Resource selection functions in R

R
GLM
resource selection
movement ecology
ecology tutorial
Fit a resource selection function in R with used-available logistic regression, see why selection ratios confound covariates, and why an RSF is relative.
Author

Tidy Ecology

Published

2026-07-09

A resource selection function (RSF) asks which parts of a landscape an animal uses more than expected. The standard design compares used locations (where the animal was) against available locations (a random sample of what the landscape offers), and fits the contrast with logistic regression. It is a workhorse of habitat and movement ecology, and it has two traps that catch people constantly: a single-covariate selection ratio confounds correlated covariates, and the fitted function is proportional to use, not a probability. This post builds an RSF from base R on a synthetic landscape and shows both.

A landscape with two correlated covariates

We make 6000 habitat units, each with two standardised covariates. Only the first, x1, drives use; the second, x2, has no direct effect but is correlated with x1. Used units are drawn with probability proportional to the exponential RSF, and available units are drawn uniformly. The data are illustrative.

library(ggplot2); library(dplyr); library(tidyr)

set.seed(3607)
ncell <- 6000
x1 <- rnorm(ncell)
x2 <- 0.6 * x1 + sqrt(1 - 0.6^2) * rnorm(ncell)   # correlated with x1, no direct effect
b1 <- 1.2; b2 <- 0                                # true selection: x1 only
w <- exp(b1 * x1 + b2 * x2)                       # RSF, exponential form

n_used <- 300
used_id <- sample(ncell, n_used, prob = w)

make_data <- function(k) {
  av_id <- sample(ncell, k * n_used)
  rbind(data.frame(used = 1, x1 = x1[used_id], x2 = x2[used_id]),
        data.frame(used = 0, x1 = x1[av_id],  x2 = x2[av_id]))
}
d <- make_data(5)
round(cor(x1, x2), 2)
[1] 0.59

The two covariates correlate at 0.59. That correlation is what makes the naive approach fail.

The selection ratio confounds

A selection ratio compares the share of used points in a habitat class to the share of available points there: greater than one means the class is used more than its availability. Split x2 into quartiles and compute it.

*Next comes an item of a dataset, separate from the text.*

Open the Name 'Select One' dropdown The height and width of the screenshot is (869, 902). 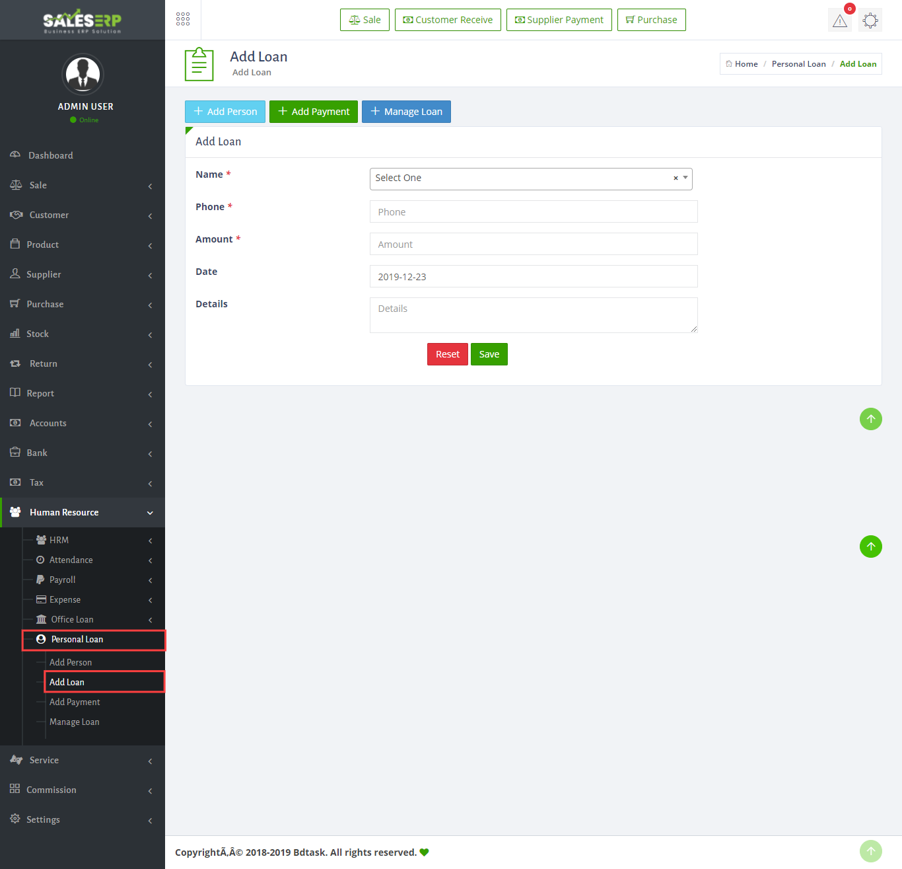522,178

d$x2class <- cut(d$x2, breaks = quantile(d$x2, 0:4 / 4), include.lowest = TRUE, labels = 1:4)
sr <- d %>% group_by(x2class) %>%
  summarise(used_p = mean(used == 1), avail_p = mean(used == 0), .groups = "drop")
sr$ratio <- (sr$used_p / sum(sr$used_p)) / (sr$avail_p / sum(sr$avail_p))
round(sr$ratio, 2)
[1] 0.32 0.75 1.22 1.94

The ratio climbs from 0.32 in the lowest x2 quartile to 1.94 in the highest, which reads as clear selection for high x2. But we built x2 to have no effect at all. The apparent selection is entirely borrowed from x1, which x2 tracks. A single-covariate analysis cannot tell direct selection from correlation, and this is the standard way habitat studies manufacture selection that is not there.

Logistic regression, one covariate at a time versus together

The RSF is fitted by logistic regression of used (1) against available (0). Fit x2 alone, then x1 and x2 together, and compare.

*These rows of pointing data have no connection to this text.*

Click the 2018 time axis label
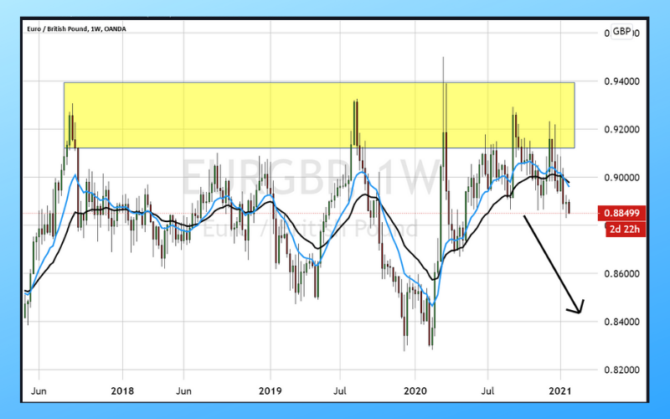 [x=123, y=391]
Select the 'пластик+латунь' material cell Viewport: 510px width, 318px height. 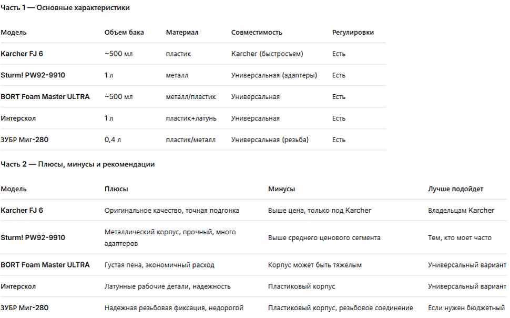[x=191, y=118]
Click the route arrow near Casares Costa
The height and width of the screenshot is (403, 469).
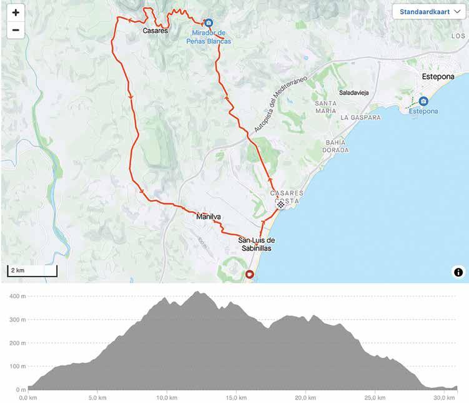270,179
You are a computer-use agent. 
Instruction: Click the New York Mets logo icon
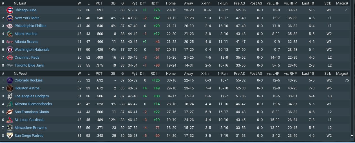pyautogui.click(x=10, y=18)
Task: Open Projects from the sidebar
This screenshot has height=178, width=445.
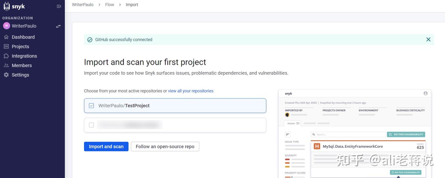Action: (x=20, y=47)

m_x2   <- glm(used ~ x2, family = binomial, data = d)
m_both <- glm(used ~ x1 + x2, family = binomial, data = d)
round(c(x2_alone = coef(m_x2)["x2"],
        both_x1 = coef(m_both)["x1"], both_x2 = coef(m_both)["x2"]), 3)
x2_alone.x2  both_x1.x1  both_x2.x2 
      0.634       1.132      -0.032 

Alone, x2 gets a coefficient of 0.63, comfortably significant. Add x1 and the x2 coefficient collapses to essentially zero, while x1 lands at 1.13, close to the value of 1.2 used to build the landscape. Controlling for the covariate that actually drives use removes the spurious effect. The lesson is the ordinary one for observational regression: fit the covariates together and watch collinearity, because selection attributed to one variable may belong to another.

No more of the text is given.